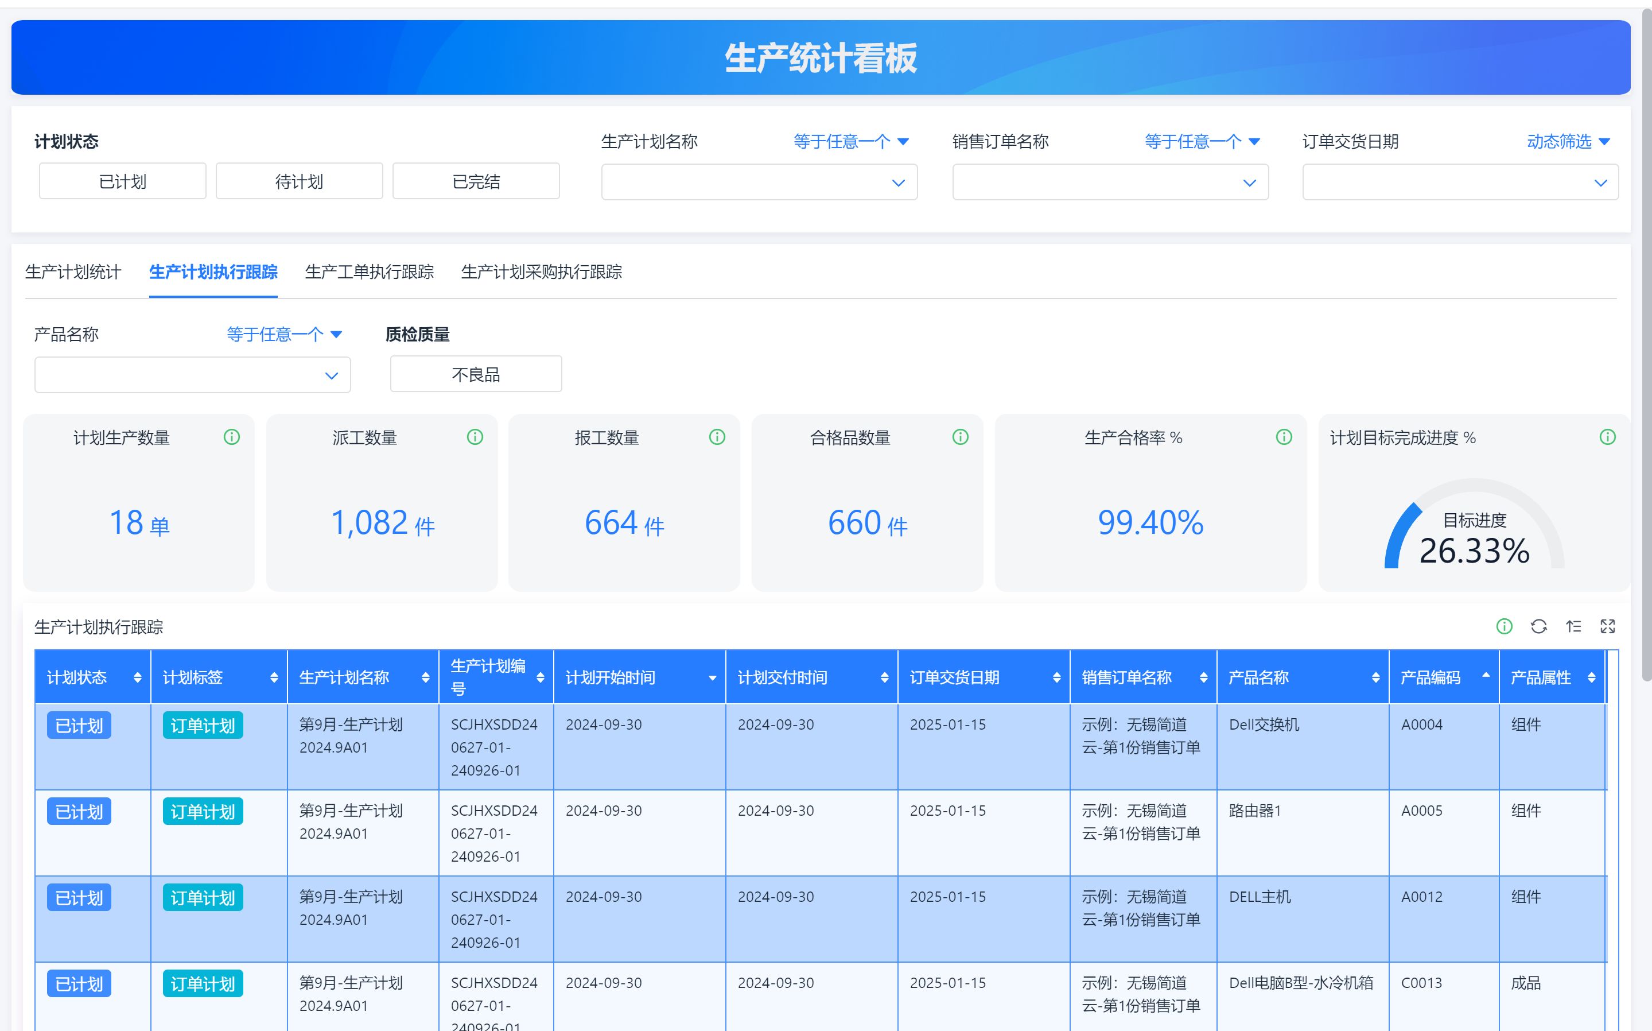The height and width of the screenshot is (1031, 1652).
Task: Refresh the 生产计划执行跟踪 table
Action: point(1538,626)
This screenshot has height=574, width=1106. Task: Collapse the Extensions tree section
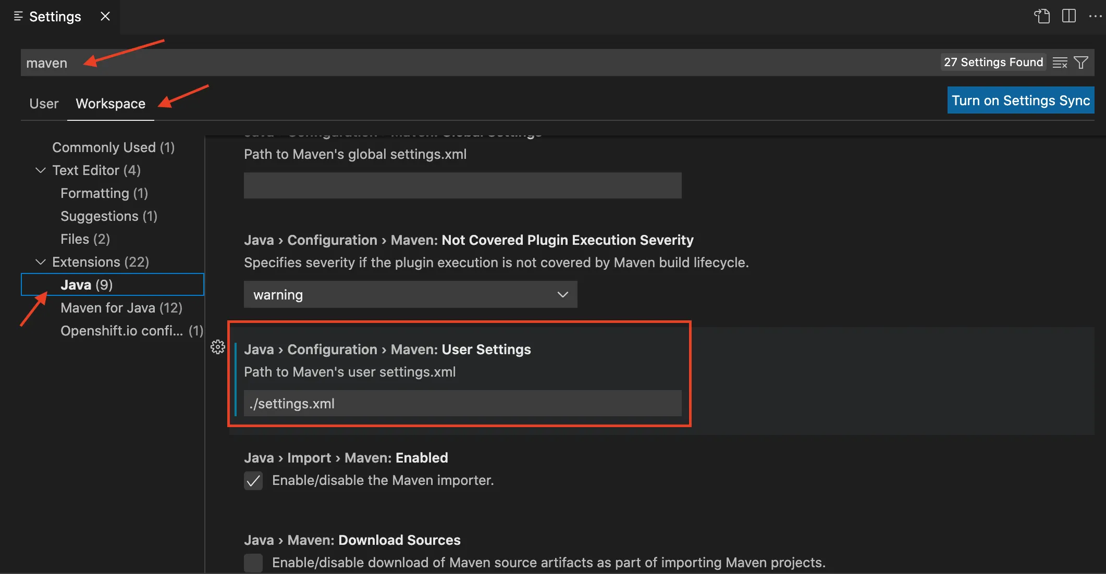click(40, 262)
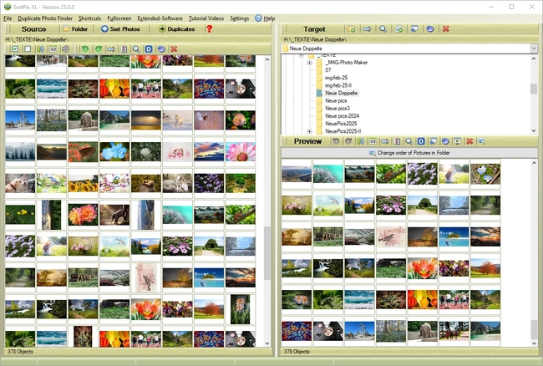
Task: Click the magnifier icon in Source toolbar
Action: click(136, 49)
-----
What the task asks » Arrange the text lines of the records above as a numbered list, leaving out blank lines and the pictures.

Complete response »
1. The height and width of the screenshot is (1031, 1652).
2. Task: Refresh the 生产计划执行跟踪 table
3. Action: point(1538,626)
4. This screenshot has height=574, width=1106. Task: Collapse the Extensions tree section
5. click(40, 262)
6. Task: Click the magnifier icon in Source toolbar
7. Action: click(136, 49)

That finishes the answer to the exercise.